Livelihood program

An UVA EPIC

Eshkol Agro Solutions started with one woman filled with romantic ideas about saving the natural forests and her people from poverty by giving access to fresh organic produce and agricultural jobs, who spent a considerable amount of her time in farms in India and Thailand experimenting and experiencing as an organic farmer. Enlightened by the self- reliant life style one can achieve by growing their own food and building their own homes, she started her social enterprise to determine and assist the poorest and least accessible villages in the Uva province and work with them on a long term basis. We work with backward communities as we know we cannot stop villages advancing technologically and becoming cities, what we strive to do is to help people embrace development in a way it doesn’t compromise their ability to live in a sustainable, healthy and ethical way living up to their values and traditions. We believe that the key to lasting change in iniquitous societal structures lies in nurturing the inherent strengths of vulnerable groups especially women, to change and build a more equitable society.Five years later, Eshkol is just the visible face of an operation that includes the successful retail business, Eshkol, and a constantly growing network of women’s cooperatives, credit unions and small, local production units.

Its reach spreads over most of the valleys around the town of Balangoda, Bandarawela, Badulla and city of Colombo.

 

 

THE GROWING STAGE

 

It grew organically, walking on many steep mountainsides to visit villages without carpeted roads, by-passed by time, and conversations with many, many villagers, youth, men and women, about their lives and how they saw the problems. Slowly we came to understand that these women—who spend their days cutting the forests for wood for domestic use and walk miles to collect water in areas that faced water scarcity challenges—were central to any solution to both problems. For example, if they had cooking gas they wouldn’t cut the forests, and they will have enough time to do something that might be more remunerative. During these visits, we conducted trainings on the importance of sustainable agriculture to fight poverty and food security challenges in the region, and as a result the women themselves began to suggest surplus products that they could prepare and offer for sale, and a database was slowly developed.

Training another woman on grain preservation

OUR HARVEST

This is Eshkol. A story as Awe-inspiring as the mountains and the people it’s built on

Some of the initial products, such as the pepper and cinnamon spice, began attracting market attentionin its’ initial launch as a result of them being organically grow and for the fresh taste it produced. In the meantime, we started to work with people with expertise in Agriculture and ancestral local farmers to identify other plants that could be turned into saleable products.All of these efforts have resulted in a supply chain that depends on the capacity of hundreds of village women to harvest and process their local products, and to practically conduct the operation on this grass-roots level. Through our work, we prove that sustainability became one of the first spin-offs of a system based simply on sharing resources and low-impact production methods—just women helping each other to build their lives around their culture and work they do. Our work also revolves around promoting new and alternative income enhancement opportunities, encouraging adoption of sustainable, drudgery reducing and energy efficient tools/ methods and conservation and sustainable harvest of non-timber forest produce from the wild.
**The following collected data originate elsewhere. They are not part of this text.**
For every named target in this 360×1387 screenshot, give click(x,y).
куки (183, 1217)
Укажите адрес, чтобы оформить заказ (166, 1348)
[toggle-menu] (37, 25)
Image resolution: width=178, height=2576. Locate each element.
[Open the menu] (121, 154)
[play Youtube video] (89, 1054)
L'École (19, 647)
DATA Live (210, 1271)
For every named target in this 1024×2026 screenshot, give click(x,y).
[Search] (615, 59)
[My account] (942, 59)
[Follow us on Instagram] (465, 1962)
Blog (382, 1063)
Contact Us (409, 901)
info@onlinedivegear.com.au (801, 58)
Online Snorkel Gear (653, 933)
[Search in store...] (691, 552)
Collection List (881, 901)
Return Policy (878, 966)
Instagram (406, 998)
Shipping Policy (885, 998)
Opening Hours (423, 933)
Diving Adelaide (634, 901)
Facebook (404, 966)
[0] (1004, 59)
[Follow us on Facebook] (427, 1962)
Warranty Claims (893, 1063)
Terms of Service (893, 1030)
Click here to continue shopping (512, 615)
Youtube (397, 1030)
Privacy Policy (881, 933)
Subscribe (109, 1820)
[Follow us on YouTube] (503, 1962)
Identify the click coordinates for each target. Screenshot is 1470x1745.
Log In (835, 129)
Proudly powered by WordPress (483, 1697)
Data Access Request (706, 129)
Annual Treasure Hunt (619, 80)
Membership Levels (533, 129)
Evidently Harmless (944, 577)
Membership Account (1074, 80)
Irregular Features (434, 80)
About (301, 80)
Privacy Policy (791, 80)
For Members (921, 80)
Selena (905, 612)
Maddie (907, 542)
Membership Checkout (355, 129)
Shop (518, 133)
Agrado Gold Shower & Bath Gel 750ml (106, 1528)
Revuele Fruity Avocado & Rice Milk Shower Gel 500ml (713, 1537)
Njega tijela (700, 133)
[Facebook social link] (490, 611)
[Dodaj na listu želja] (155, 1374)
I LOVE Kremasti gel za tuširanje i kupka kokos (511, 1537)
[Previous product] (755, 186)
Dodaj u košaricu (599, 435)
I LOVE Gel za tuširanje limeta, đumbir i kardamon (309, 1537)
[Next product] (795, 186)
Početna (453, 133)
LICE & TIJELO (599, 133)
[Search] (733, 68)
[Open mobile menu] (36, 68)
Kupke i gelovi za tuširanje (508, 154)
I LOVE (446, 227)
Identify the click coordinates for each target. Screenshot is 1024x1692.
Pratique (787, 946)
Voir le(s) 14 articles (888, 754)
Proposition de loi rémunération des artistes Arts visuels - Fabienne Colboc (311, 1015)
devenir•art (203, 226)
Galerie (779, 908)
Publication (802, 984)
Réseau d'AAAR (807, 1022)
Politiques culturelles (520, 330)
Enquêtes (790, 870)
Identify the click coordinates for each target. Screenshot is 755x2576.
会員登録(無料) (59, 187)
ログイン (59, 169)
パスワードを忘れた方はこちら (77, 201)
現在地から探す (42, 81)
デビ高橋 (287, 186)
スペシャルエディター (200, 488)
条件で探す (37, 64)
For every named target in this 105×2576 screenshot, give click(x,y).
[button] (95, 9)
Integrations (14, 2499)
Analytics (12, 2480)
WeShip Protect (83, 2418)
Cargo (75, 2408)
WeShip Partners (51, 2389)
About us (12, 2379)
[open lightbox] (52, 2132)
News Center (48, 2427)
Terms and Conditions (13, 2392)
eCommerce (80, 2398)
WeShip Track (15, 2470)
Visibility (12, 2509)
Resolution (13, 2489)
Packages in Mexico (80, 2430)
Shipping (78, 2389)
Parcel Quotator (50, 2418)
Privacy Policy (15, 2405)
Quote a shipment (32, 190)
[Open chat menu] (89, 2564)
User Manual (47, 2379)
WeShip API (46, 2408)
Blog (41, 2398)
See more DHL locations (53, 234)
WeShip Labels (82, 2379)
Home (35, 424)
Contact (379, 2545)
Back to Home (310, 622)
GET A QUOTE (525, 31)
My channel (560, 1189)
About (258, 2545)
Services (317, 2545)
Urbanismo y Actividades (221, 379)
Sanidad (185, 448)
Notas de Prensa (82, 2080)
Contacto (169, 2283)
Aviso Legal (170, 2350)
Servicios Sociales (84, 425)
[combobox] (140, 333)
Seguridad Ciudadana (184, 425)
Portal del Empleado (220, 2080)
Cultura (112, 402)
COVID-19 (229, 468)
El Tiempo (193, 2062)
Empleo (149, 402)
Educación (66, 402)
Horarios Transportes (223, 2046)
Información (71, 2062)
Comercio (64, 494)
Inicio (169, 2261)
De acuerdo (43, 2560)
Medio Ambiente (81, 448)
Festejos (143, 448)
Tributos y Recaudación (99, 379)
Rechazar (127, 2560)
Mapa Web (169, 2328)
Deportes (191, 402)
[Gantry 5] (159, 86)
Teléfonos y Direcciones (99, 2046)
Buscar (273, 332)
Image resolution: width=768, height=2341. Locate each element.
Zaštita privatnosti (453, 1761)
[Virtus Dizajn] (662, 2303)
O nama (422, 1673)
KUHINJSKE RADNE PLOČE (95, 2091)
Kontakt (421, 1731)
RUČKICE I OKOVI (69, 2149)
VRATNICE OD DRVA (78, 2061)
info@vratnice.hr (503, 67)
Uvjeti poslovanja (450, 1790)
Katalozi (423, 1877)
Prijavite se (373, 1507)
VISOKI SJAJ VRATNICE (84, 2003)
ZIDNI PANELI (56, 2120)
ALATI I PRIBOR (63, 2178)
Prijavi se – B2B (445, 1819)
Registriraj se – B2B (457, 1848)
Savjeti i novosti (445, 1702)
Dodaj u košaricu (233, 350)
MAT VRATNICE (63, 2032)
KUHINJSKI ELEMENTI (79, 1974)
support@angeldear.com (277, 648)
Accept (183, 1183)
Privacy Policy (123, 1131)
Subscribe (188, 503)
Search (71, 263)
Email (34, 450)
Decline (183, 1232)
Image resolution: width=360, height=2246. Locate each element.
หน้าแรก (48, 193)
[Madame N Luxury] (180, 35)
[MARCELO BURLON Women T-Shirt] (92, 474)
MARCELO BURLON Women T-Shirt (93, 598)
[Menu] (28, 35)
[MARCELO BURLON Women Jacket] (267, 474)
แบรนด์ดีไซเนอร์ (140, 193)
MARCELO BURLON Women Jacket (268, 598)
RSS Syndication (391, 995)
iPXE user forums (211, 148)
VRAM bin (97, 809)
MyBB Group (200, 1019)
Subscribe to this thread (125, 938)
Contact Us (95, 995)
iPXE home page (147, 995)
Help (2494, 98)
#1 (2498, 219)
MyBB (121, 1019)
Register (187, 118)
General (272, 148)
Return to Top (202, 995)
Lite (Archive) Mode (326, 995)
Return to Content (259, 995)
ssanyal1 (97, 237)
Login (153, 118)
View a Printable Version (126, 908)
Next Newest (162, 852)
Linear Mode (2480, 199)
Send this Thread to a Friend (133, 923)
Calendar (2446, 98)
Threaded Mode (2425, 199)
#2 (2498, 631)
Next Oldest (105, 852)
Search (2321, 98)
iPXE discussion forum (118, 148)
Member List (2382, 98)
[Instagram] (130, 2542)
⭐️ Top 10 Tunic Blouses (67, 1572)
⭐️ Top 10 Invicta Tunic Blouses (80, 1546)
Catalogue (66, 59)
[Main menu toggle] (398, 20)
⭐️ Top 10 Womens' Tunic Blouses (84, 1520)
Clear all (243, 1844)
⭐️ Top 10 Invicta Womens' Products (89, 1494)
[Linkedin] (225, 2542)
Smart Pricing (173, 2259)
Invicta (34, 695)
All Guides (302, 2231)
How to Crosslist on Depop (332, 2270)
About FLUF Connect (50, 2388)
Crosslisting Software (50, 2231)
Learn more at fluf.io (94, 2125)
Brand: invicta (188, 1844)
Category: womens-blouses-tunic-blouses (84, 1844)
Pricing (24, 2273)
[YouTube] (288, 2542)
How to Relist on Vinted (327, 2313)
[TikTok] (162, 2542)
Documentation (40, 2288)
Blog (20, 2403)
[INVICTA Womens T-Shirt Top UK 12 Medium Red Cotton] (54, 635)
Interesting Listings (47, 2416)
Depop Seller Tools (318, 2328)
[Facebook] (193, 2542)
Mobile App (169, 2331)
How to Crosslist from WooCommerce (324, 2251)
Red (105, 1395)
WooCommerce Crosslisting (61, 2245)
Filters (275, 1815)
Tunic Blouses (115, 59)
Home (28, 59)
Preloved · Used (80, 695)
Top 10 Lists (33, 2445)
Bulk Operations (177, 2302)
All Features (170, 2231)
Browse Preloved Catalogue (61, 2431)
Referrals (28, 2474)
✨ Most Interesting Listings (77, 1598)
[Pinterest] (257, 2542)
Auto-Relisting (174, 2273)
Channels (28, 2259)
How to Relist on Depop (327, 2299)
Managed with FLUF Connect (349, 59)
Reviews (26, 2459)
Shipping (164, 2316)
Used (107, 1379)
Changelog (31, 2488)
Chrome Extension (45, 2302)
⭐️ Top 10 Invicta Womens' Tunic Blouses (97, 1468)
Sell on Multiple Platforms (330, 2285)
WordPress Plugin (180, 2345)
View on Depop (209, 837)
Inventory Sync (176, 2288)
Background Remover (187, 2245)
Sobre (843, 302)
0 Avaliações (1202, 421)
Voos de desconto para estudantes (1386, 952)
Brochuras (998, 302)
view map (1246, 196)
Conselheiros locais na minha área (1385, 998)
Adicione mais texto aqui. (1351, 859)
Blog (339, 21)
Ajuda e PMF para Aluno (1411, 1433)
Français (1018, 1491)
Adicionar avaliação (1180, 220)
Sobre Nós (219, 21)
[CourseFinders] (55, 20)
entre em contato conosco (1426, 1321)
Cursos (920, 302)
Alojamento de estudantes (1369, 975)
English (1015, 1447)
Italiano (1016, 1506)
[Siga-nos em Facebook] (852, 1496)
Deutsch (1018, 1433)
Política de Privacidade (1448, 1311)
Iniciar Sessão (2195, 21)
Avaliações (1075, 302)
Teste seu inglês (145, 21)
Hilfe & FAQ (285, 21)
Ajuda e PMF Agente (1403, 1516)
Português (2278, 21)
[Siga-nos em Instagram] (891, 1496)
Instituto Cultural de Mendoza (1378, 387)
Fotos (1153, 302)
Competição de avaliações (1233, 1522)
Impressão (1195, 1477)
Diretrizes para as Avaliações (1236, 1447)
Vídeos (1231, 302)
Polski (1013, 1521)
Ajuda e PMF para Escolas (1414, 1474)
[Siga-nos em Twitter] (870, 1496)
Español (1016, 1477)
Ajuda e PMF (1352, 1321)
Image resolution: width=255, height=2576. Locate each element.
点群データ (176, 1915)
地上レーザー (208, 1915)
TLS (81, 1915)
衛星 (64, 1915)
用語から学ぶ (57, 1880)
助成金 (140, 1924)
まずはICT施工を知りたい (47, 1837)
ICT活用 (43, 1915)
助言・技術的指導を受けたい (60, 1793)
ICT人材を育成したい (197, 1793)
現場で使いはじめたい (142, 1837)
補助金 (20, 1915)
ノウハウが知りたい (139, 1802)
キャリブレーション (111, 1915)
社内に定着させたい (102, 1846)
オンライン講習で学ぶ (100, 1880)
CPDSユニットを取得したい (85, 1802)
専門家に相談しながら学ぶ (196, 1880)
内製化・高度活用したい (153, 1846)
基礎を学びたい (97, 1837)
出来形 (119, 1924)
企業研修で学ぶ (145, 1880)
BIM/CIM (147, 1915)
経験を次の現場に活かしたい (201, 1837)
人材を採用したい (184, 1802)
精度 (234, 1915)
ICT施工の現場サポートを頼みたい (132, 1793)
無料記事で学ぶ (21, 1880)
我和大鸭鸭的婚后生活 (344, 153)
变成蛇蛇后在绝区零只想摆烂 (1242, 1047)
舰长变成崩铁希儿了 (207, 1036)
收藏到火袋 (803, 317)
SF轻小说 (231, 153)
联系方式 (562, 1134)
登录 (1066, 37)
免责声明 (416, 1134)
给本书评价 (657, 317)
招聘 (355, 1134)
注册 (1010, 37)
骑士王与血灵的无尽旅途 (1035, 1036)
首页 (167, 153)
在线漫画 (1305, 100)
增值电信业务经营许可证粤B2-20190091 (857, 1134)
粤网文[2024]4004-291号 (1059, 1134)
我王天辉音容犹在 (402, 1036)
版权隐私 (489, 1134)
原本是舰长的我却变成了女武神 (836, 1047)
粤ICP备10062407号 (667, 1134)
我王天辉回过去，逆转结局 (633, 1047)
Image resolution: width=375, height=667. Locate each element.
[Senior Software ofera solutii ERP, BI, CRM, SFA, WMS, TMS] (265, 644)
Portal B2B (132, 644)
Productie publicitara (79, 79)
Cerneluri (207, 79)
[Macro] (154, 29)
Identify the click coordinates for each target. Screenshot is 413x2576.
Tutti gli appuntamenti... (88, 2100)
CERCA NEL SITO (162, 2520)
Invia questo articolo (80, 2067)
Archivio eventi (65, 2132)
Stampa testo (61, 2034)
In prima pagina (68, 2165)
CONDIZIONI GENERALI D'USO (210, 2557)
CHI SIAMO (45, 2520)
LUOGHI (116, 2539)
We in less than two years have successfully developed value added products from locally available semi wild fruit like mulberry and also striven to market disappearing traditional crops such as millets and so forth.Eshkol now successfully markets their products at the Good Market (leads to this link) https://eshkolgardenworks.goodmarket.global/ and partners with leading e commerce organizations too.

 

Eshkol believes in the capacities and strength of women. Its’ effects of providing women with an economic alternative to their traditional drudgery resonates and expands in all aspects of village life in Sri Lanka such as self-development, education, political and economic empowerment, social and community leadership, cooperative activities, and healthier forests are among the most prominent.

This is ESHKOL, a story as awe-inspiring as the mountains and the people it is built on.